2. The feature subset-based prediction model visual comparison and iterative optimization method of claim 1, wherein said constructing a temporal prediction model fused XGBoost, lightGBM and Pathformer algorithms based on the initially selected feature subset comprises: for the processed feature set Modeling by XGBoost algorithm, and taking the output of the model as the first Adding the features to the feature set to obtain The feature set is used as a predicted result obtained by LightGBM input ; Employing XGBoost pairs of feature sets Modeling to obtain prediction result ; Employing Pathformer pairs of feature sets Modeling to obtain prediction result ; For a pair of 、、 And carrying out weighted fusion on the three results to be used as the final output of the model.
3. The feature subset-based predictive model visual comparison and iterative optimization method of claim 2, wherein 5-fold cross-validation is employed and averaged to avoid overfitting during single model training at XGBoost and LightGBM.
4. The visual comparison and iterative optimization method of feature subset-based predictive models of claim 1, wherein the computing of similarity between different models from a weighted fusion of four dimensions of feature subset class, feature importance, algorithm weight, and model evaluation index for any two models in the exploration history comprises data reconstruction: Storing a feature subset, model weights and final RMSE indexes used by the model by using a json file; The feature subset used by the final model is Calculating the feature importance of the feature to the model for each feature to obtain a feature importance dictionary , wherein, Representing characteristics Is of the characteristic importance of ; The model weights are represented by the set R, , wherein, For the weights taken up by XGBoost in the fusion model, For the weights taken up by LightGBM in the fusion model, The weight of LSTM in the fusion model; The model evaluation index is represented by M, Wherein m is the value of RMSE of the model; Fusing the feature subset, feature importance, model weight and model index into a set G according to a formula (1) and representing the set G in json format, The model a and the model B are represented according to the formula (2) and the formula (3), respectively, 。

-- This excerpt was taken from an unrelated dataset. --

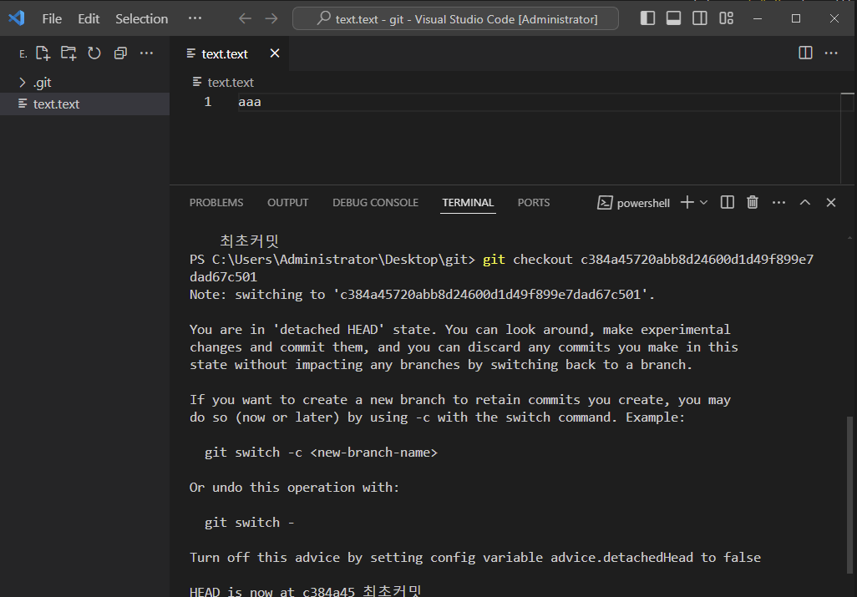Click the command center search box
Screen dimensions: 857x597
tap(455, 18)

5. The method for visual comparison and iterative optimization of feature subset-based predictive models of claim 4, wherein said computing similarity between different models from a weighted fusion of four dimensions of feature subset class, feature importance, algorithm weight, and model evaluation index for any two models in the exploration history, further comprises: calculating similarity of the model feature subsets: according to formula (4), a Jaccard similarity set is used Sum set The similarity between the two is set to be similar, Wherein, the Representing a collection And Is used to determine the size of the intersection of (a) and (b), Representing a collection And Is a size of the union of (a) and (b), The larger the value of (2) the higher the similarity of the two sets; similarity of model feature importance is calculated: According to formula (5), a cosine similarity calculation set is adopted Sum set The similarity between the two is that, Wherein, the Representing the result of multiplying the elements of the two vectors one by one; And Representing the length of the vector, if And If the features in the sets are not identical, unifying the feature space, mapping the elements in each set into a common feature space, and supplementing the missing features to 0; the larger the value of (2) the higher the similarity; similarity of model algorithm weights is calculated: According to the formula (6) and the formula (7), the Euclidean distance calculation set is adopted And Is a function of the similarity of the sequences, Wherein equation (7) is used to quantize the result to between 0 and 1; Calculating similarity of model evaluation indexes: The absolute value of the difference is used to measure according to the formula (8) and the formula (9) And Is a function of the similarity of the sequences, Wherein equation (9) is used to quantize the result to between 0 and 1.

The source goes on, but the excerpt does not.